> _What is asked_: Please collect and copy every line of the material below that contains the string "step". Letter case counts.

[Rows of pointing data]
===

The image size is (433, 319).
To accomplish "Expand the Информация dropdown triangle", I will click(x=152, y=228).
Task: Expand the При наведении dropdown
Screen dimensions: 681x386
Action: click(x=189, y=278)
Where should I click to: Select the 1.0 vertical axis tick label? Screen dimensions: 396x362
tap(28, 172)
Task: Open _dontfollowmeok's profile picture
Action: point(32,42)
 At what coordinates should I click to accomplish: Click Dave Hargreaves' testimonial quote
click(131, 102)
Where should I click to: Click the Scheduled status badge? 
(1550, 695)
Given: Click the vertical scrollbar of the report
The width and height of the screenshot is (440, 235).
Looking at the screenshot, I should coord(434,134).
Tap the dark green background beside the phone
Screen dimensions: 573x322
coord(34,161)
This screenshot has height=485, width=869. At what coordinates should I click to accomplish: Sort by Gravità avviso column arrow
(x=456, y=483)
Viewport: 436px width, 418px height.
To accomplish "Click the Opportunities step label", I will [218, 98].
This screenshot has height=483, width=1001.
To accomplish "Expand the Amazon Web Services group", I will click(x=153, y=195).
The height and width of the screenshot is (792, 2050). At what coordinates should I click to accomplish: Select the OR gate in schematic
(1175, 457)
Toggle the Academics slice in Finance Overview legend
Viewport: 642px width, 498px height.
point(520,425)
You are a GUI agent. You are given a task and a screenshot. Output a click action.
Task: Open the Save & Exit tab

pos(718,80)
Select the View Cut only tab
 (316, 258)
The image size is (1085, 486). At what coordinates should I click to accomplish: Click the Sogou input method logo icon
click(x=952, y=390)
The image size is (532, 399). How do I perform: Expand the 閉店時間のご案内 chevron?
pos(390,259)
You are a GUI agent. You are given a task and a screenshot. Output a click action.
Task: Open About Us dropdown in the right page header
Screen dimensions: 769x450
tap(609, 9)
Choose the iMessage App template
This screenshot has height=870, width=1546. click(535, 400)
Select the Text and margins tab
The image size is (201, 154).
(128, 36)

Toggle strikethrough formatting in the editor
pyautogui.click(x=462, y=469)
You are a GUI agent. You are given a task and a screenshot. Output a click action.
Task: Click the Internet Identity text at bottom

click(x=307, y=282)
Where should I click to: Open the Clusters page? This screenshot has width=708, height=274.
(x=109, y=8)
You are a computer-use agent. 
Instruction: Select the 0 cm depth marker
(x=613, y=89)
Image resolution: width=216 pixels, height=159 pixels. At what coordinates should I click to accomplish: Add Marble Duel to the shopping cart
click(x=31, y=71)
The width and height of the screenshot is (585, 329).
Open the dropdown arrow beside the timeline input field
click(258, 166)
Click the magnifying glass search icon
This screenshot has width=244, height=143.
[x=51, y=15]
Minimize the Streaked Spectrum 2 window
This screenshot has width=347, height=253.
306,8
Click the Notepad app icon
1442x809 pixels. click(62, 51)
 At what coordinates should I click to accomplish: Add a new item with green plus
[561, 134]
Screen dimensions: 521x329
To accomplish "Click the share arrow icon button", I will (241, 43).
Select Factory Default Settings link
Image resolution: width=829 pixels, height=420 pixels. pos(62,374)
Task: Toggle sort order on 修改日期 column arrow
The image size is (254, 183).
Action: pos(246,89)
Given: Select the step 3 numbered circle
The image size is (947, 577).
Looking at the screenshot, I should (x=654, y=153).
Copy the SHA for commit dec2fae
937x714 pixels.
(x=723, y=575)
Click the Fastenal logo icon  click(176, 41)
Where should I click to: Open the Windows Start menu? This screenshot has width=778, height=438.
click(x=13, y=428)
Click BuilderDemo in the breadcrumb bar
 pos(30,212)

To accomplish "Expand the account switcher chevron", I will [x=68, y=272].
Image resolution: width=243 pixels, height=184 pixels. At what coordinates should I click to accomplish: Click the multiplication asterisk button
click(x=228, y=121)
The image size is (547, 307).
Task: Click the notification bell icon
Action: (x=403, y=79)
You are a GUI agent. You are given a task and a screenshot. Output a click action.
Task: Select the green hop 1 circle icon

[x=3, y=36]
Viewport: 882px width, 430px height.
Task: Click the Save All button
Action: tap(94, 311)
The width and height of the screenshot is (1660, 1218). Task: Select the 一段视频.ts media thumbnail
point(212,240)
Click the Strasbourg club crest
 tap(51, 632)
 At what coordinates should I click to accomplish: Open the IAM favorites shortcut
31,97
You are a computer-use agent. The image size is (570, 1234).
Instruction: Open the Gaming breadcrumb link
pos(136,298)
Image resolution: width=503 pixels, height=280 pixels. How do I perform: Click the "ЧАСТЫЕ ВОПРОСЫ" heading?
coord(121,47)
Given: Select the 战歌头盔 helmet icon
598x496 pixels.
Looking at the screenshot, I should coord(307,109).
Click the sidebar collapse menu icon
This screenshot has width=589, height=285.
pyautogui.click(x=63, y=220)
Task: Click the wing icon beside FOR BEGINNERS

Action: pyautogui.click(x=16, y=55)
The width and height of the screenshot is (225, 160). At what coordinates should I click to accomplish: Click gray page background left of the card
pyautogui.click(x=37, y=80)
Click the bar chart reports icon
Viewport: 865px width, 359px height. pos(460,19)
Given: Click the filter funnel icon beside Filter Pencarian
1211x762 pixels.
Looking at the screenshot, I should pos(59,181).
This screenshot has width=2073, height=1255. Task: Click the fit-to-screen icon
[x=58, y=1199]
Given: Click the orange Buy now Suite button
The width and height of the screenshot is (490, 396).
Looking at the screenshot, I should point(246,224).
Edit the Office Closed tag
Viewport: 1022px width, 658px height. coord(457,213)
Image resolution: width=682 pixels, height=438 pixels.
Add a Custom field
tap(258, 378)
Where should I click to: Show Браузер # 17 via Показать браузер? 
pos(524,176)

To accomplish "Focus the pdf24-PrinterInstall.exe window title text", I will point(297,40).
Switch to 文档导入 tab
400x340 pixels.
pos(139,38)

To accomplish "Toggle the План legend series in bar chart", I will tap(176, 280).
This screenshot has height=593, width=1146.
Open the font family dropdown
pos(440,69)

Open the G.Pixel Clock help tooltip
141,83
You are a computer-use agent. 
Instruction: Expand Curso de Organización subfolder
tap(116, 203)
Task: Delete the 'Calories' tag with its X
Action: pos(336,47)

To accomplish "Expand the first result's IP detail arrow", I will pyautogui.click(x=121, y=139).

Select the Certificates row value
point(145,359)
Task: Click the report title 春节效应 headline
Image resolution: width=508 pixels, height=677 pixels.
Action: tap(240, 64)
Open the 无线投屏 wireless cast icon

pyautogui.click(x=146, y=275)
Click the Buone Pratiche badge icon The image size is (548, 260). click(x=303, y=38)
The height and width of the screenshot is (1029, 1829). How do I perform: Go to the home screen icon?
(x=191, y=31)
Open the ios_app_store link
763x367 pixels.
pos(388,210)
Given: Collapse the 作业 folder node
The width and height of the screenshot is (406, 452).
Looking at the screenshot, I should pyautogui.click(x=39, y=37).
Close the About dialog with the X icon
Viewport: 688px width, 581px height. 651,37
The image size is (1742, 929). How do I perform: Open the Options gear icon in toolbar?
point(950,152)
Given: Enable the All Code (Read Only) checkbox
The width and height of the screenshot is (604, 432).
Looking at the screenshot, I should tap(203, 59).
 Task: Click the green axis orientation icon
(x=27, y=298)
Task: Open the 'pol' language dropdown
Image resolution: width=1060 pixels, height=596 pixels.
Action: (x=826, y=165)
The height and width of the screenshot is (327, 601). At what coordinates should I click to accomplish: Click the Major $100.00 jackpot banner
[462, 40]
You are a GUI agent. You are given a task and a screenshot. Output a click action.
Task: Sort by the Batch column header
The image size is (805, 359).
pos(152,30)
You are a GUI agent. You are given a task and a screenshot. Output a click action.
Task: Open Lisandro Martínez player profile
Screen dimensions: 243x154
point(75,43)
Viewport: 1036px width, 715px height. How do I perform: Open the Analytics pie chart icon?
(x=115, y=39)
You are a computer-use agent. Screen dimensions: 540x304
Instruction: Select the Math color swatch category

===

> _Correct result_:
To accomplish "Click the Opportunities step label", I will [218, 98].
Given: Select the step 3 numbered circle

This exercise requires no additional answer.